(Dataset begins)
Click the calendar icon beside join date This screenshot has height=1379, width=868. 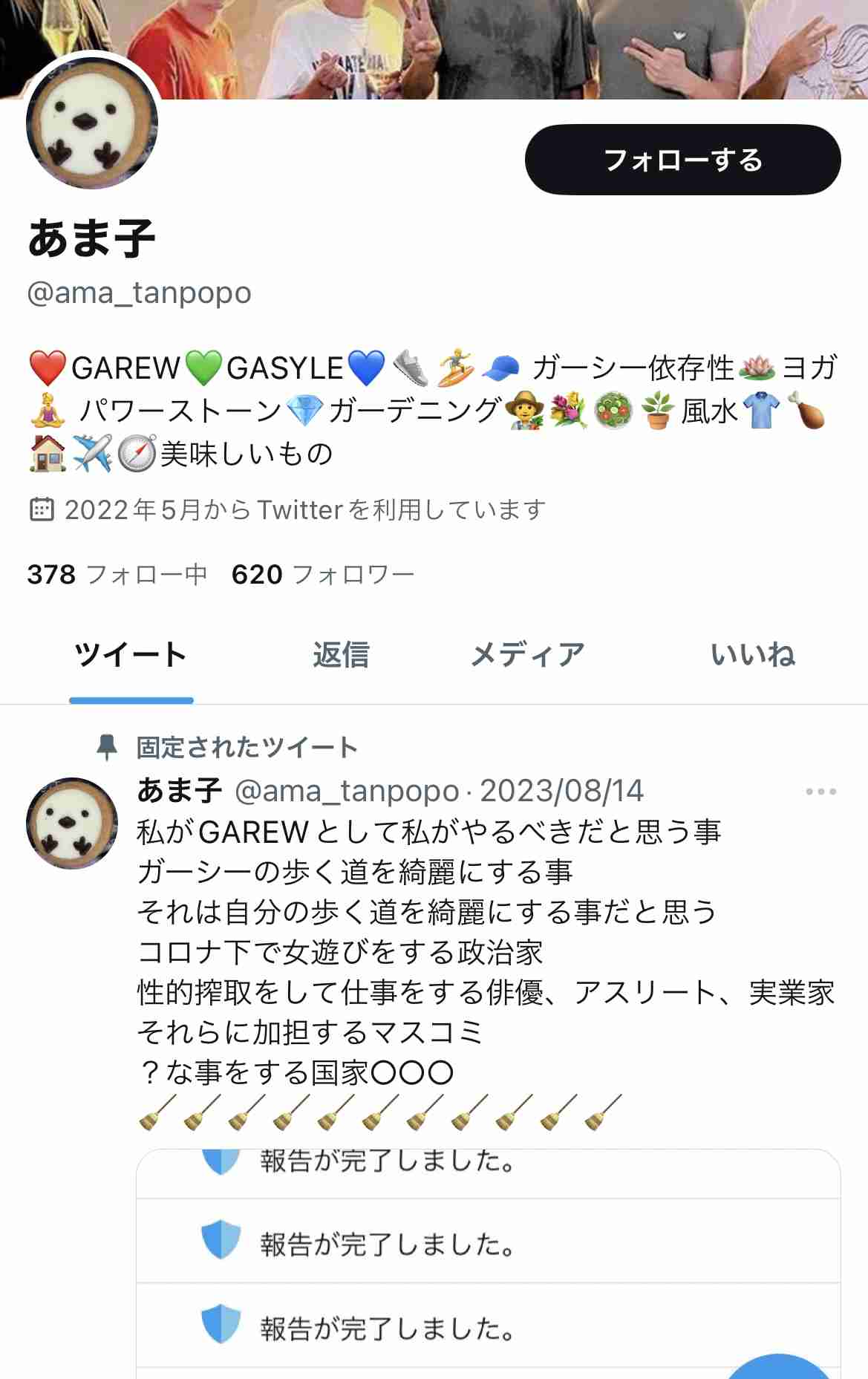pos(42,509)
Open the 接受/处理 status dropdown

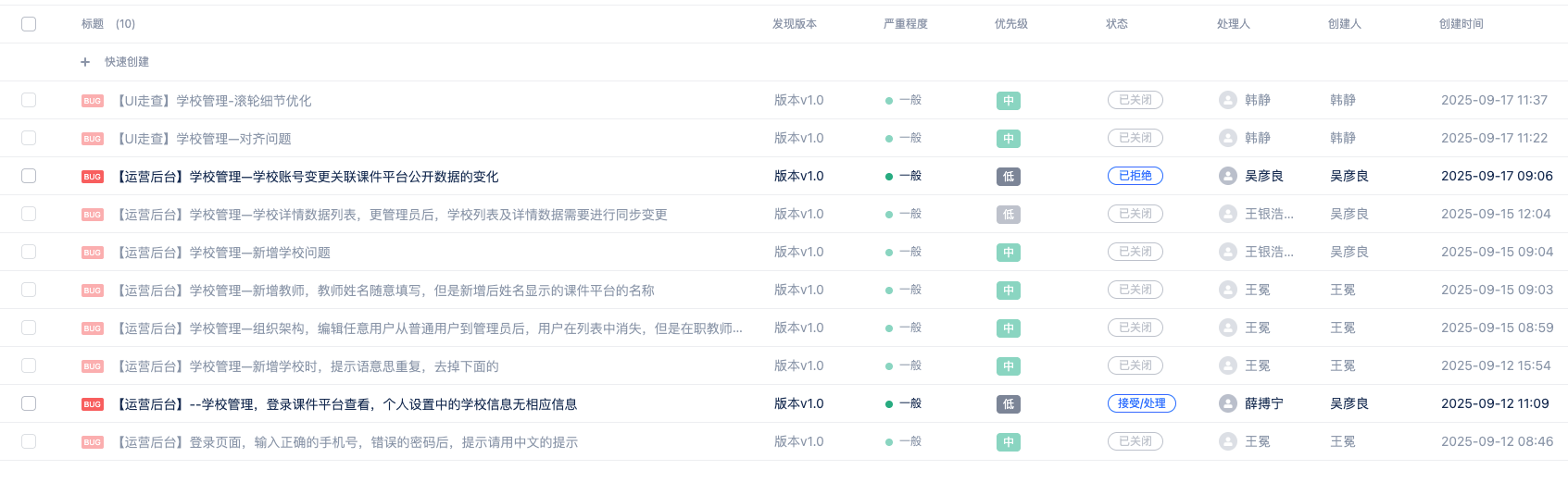point(1142,403)
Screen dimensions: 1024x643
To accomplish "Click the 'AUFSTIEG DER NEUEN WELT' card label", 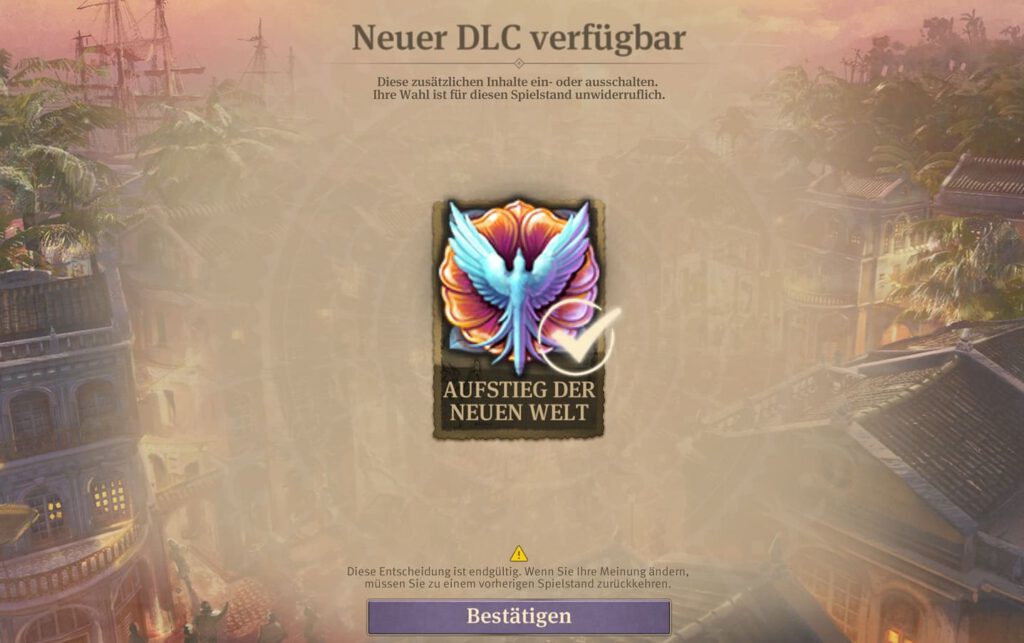I will (519, 401).
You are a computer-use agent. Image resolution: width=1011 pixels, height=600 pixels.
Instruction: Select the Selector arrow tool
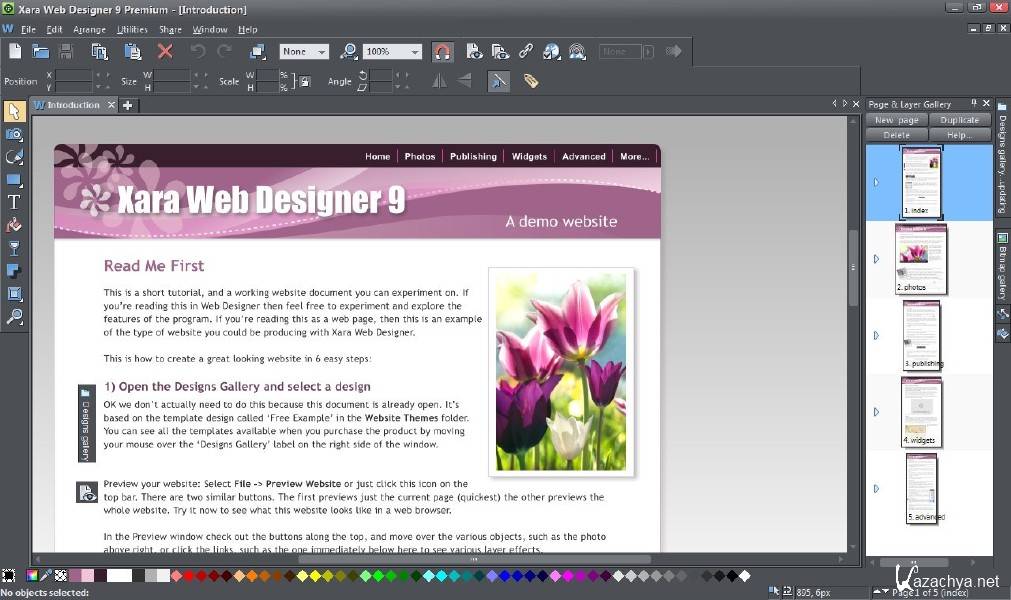(14, 111)
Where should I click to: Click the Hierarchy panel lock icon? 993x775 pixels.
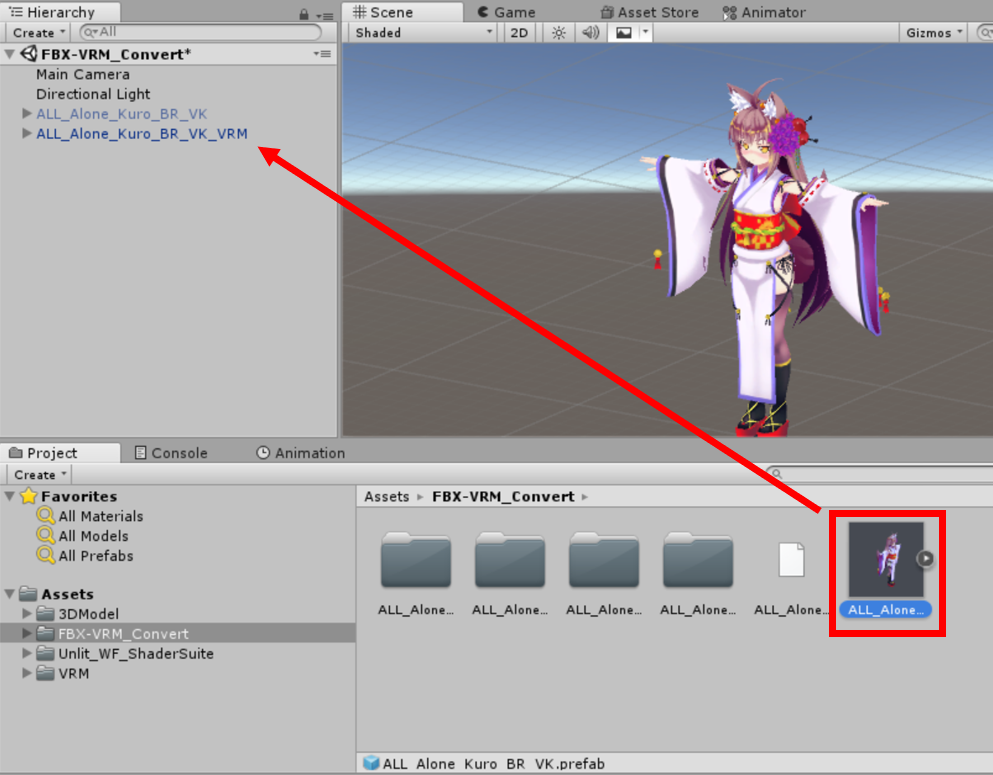304,15
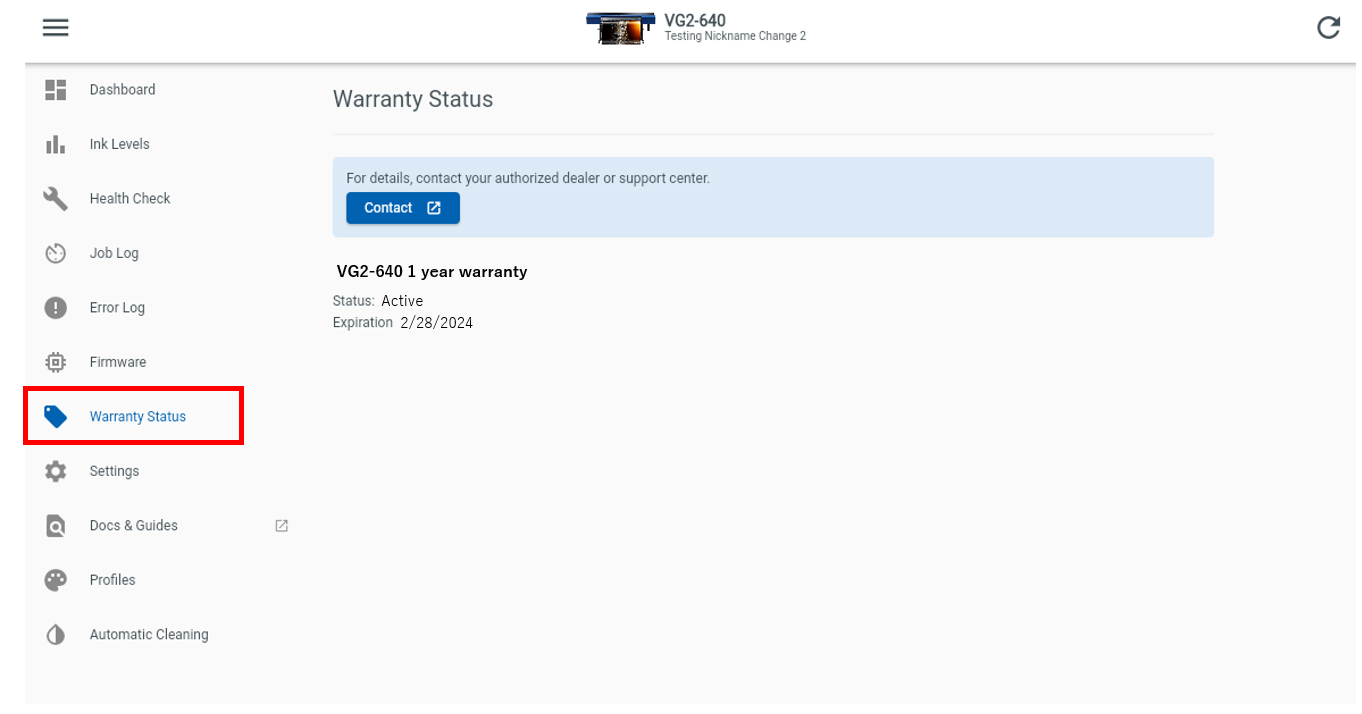1362x714 pixels.
Task: Click the Health Check wrench icon
Action: click(x=55, y=198)
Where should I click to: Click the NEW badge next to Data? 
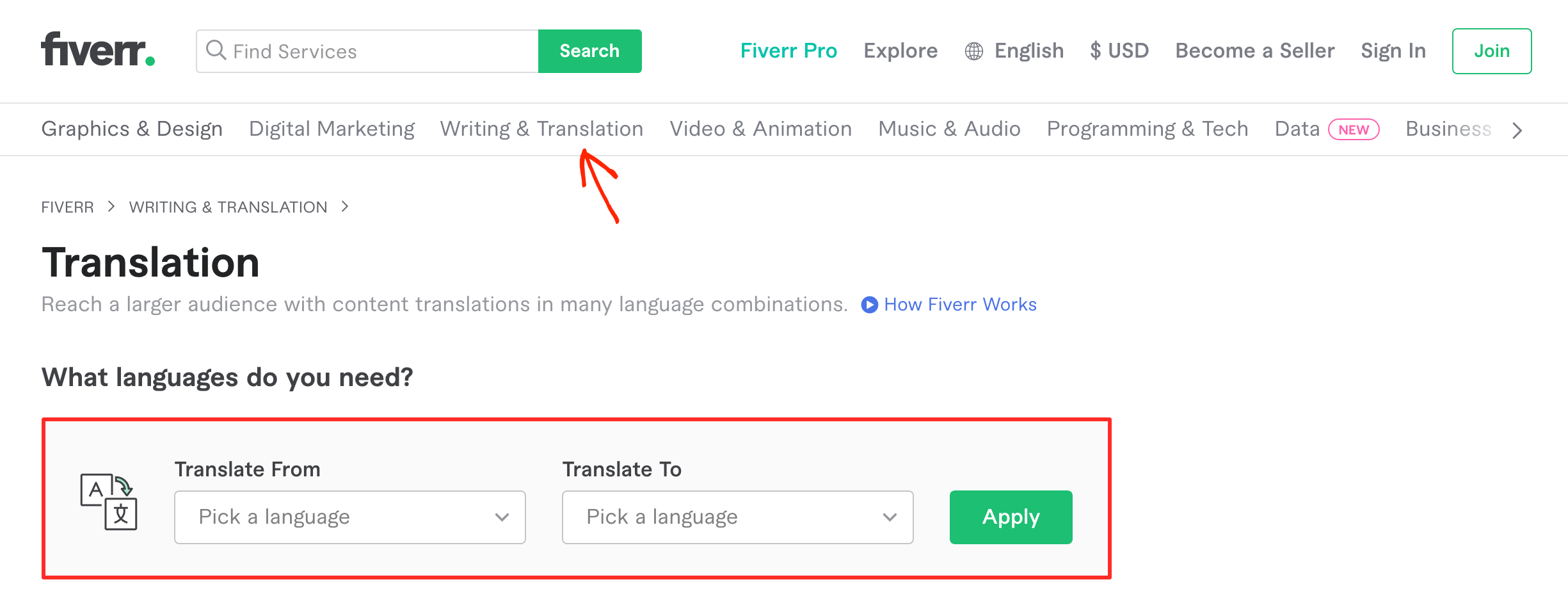tap(1353, 129)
(Dataset ends)
## Task requirements
Looking at the records above, extract only the lines from the one with "Where should I click to: Click the NEW" through the last line, exactly, with the pictures left out.

## Your solution
Where should I click to: Click the NEW badge next to Data? 
tap(1353, 129)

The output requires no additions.